__GOAL A__: Write out the article on the 12th Guards Tank Division in full, word for word.

+ + + + +

- Active: 1946–1991
- Country: Soviet Union
- Branch: Soviet Ground Forces
- Part of: 3rd Red Banner Army

= 12th Guards Tank Division =

Tank division of the Soviet military

The 12th Guards Uman Orders of Lenin Red Banner and Suvorov Tank Division was a tank division of the Soviet Ground Forces. It drew its history from the World War II 16th Tank Corps. It was redesignated successively as 12th Guards Tank Corps (1943) and 12th Guards Tank Division (1946).

== History ==
The division was initially formed as 17th Tank Corps in the Kiev Military District. It became part of the 2nd Tank Army upon the army's formation. During the war, it participated in fighting at Kharkov, Stalingrad, Kursk, GreI, Uman-Botoshany Offensive, Targul-Frumos, Lublin-Brest Offensive, Vistula-Oder and other operations and actions. From December 1943 to August 1944 it was commanded by Major General Ivan Vasilievich Dubovoy.

+ + + + +

__GOAL B__: Update the listing from its first line through the line containing "will (x=1495, y=153)." by changing "orange" to "yellow". Return only those lines, with everything else left unchanged.

Records for locating described items:
+ + + + +

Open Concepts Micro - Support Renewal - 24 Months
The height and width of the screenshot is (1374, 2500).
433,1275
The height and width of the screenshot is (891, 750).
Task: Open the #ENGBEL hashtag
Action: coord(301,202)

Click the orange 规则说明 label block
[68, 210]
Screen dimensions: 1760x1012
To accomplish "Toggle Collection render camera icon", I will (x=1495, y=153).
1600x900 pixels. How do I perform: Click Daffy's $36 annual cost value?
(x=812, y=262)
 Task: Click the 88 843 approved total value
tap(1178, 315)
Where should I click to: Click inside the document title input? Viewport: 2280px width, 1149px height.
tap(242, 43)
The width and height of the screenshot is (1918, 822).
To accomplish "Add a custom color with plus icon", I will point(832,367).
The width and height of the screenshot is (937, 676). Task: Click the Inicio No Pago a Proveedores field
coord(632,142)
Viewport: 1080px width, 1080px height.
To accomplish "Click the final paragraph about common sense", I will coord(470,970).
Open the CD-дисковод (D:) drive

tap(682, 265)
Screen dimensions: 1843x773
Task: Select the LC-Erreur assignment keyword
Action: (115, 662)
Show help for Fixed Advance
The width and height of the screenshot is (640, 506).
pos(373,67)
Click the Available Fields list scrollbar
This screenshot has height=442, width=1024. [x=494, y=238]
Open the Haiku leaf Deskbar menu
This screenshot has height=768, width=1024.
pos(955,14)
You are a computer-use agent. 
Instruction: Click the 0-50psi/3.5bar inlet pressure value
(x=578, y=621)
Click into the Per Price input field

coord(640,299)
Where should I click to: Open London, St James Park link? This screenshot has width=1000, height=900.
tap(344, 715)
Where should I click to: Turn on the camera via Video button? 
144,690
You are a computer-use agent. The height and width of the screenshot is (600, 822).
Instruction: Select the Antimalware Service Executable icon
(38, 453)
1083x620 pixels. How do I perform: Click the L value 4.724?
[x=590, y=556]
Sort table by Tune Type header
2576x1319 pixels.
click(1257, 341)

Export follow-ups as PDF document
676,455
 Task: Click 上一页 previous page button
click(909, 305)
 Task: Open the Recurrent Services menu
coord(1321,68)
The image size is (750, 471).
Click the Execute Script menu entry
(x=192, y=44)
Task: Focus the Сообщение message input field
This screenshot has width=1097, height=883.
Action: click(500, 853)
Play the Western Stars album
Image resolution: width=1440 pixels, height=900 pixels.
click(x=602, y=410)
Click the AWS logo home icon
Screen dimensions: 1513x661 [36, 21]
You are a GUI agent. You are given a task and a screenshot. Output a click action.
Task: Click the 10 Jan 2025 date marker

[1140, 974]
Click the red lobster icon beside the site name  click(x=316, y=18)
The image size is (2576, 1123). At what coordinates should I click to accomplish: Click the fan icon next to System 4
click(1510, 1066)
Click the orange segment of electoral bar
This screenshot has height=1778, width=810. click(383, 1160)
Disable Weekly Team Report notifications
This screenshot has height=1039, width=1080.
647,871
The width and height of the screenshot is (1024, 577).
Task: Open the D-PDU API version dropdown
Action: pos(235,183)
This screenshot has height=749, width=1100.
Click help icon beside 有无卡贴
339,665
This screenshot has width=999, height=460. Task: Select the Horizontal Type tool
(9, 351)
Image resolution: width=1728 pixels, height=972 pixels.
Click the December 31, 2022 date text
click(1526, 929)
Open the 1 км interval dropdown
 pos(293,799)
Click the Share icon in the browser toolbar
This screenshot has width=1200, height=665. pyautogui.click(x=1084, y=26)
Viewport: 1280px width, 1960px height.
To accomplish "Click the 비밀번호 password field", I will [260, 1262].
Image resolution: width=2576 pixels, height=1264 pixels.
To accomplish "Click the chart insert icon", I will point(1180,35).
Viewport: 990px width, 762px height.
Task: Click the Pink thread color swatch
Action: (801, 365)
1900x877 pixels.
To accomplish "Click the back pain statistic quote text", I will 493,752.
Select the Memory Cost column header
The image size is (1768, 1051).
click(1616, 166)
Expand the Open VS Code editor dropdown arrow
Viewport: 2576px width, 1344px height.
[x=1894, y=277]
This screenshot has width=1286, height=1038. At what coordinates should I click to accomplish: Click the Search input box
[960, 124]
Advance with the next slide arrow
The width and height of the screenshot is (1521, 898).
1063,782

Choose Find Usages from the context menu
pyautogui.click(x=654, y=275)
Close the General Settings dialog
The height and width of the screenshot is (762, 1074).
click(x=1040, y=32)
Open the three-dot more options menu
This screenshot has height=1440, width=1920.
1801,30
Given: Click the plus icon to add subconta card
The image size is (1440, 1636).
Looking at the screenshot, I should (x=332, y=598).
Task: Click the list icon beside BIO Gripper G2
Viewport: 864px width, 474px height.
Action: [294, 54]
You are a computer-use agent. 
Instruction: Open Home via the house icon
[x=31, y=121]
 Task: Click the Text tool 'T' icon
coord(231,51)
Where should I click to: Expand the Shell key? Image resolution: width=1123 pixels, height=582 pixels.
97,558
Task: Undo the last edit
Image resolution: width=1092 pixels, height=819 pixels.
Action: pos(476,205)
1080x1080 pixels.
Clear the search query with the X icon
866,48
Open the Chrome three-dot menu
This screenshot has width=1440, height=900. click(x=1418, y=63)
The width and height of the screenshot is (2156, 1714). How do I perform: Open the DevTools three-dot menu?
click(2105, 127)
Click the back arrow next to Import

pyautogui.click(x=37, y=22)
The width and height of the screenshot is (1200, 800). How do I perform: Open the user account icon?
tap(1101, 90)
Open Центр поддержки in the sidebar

+ + + + +

__CORRECT OUTPUT A__:
- Active: 1946–1991
- Country: Soviet Union
- Branch: Soviet Ground Forces
- Part of: 3rd Red Banner Army

= 12th Guards Tank Division =

Tank division of the Soviet military

The 12th Guards Uman Orders of Lenin Red Banner and Suvorov Tank Division was a tank division of the Soviet Ground Forces. It drew its history from the World War II 16th Tank Corps. It was redesignated successively as 12th Guards Tank Corps (1943) and 12th Guards Tank Division (1946).

== History ==
The division was initially formed as 17th Tank Corps in the Kiev Military District. It became part of the 2nd Tank Army upon the army's formation. During the war, it participated in fighting at Kharkov, Stalingrad, Kursk, GreI, Uman-Botoshany Offensive, Targul-Frumos, Lublin-Brest Offensive, Vistula-Oder and other operations and actions. From December 1943 to August 1944 it was commanded by Major General Ivan Vasilievich Dubovoy.

__CORRECT OUTPUT B__:
Open Concepts Micro - Support Renewal - 24 Months
The height and width of the screenshot is (1374, 2500).
433,1275
The height and width of the screenshot is (891, 750).
Task: Open the #ENGBEL hashtag
Action: coord(301,202)

Click the yellow 规则说明 label block
[68, 210]
Screen dimensions: 1760x1012
To accomplish "Toggle Collection render camera icon", I will (x=1495, y=153).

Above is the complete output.